**HOW TO COMPLETE THIS TASK:** Report every line below that has the string "three" in it.

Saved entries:
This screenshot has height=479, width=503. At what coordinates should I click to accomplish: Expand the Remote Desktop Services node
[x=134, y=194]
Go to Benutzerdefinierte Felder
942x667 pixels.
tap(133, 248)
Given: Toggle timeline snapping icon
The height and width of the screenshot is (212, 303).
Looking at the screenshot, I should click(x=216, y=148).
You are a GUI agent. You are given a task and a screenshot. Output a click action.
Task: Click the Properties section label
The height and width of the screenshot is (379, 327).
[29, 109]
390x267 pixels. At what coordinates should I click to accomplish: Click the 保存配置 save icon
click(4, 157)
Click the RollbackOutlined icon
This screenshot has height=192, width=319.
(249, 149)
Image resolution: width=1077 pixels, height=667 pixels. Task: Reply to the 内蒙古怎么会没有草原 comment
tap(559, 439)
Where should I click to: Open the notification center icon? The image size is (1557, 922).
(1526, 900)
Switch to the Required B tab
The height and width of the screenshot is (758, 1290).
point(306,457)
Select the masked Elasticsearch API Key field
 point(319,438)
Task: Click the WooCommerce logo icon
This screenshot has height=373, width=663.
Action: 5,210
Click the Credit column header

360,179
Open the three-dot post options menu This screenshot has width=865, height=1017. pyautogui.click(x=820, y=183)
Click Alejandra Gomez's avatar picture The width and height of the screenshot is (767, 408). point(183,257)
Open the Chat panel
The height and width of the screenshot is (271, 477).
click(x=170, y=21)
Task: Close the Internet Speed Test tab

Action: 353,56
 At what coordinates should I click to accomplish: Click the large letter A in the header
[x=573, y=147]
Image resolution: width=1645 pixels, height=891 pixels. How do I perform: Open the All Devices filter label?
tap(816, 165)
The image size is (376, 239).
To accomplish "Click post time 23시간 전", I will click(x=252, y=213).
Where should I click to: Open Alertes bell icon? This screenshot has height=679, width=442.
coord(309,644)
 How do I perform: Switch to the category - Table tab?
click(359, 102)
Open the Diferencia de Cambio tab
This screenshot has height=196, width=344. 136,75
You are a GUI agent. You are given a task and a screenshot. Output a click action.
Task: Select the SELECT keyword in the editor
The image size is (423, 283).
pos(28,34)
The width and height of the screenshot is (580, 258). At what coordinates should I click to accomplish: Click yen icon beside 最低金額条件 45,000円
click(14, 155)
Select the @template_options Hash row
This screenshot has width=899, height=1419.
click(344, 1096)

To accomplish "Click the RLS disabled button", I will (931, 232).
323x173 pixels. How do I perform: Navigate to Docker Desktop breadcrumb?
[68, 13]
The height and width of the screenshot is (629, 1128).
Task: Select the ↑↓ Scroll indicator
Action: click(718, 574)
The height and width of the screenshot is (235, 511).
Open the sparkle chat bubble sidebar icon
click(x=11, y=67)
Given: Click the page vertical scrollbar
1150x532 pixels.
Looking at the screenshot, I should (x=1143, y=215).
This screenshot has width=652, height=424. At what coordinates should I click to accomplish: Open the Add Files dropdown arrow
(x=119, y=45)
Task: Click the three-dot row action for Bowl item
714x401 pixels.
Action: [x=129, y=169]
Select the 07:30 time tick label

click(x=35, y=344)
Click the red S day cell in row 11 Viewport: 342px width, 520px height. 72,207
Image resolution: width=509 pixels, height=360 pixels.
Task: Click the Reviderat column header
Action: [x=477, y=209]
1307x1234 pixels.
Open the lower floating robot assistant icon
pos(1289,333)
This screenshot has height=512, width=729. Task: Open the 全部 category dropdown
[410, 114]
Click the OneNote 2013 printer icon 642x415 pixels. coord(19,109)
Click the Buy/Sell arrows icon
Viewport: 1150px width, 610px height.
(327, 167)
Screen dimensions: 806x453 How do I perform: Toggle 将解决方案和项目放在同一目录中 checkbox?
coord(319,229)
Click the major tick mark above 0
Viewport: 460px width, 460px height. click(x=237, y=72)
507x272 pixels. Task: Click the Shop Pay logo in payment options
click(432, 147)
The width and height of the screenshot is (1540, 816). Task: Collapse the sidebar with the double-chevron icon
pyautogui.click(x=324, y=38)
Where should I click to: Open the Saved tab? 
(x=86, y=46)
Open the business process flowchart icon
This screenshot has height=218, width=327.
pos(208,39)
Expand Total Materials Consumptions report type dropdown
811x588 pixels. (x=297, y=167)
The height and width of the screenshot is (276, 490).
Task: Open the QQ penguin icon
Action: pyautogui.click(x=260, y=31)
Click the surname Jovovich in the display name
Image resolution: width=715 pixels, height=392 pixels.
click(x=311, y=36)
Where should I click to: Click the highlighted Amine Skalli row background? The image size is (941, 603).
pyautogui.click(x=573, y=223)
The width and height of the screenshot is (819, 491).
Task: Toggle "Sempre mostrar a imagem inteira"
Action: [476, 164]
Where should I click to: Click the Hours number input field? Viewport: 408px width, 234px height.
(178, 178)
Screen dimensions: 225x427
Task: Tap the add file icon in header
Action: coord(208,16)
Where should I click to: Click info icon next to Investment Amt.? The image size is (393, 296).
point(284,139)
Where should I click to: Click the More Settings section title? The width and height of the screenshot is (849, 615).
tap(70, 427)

**EXERCISE OUTPUT:**
Open the three-dot post options menu This screenshot has width=865, height=1017. pyautogui.click(x=820, y=183)
Task: Click the three-dot row action for Bowl item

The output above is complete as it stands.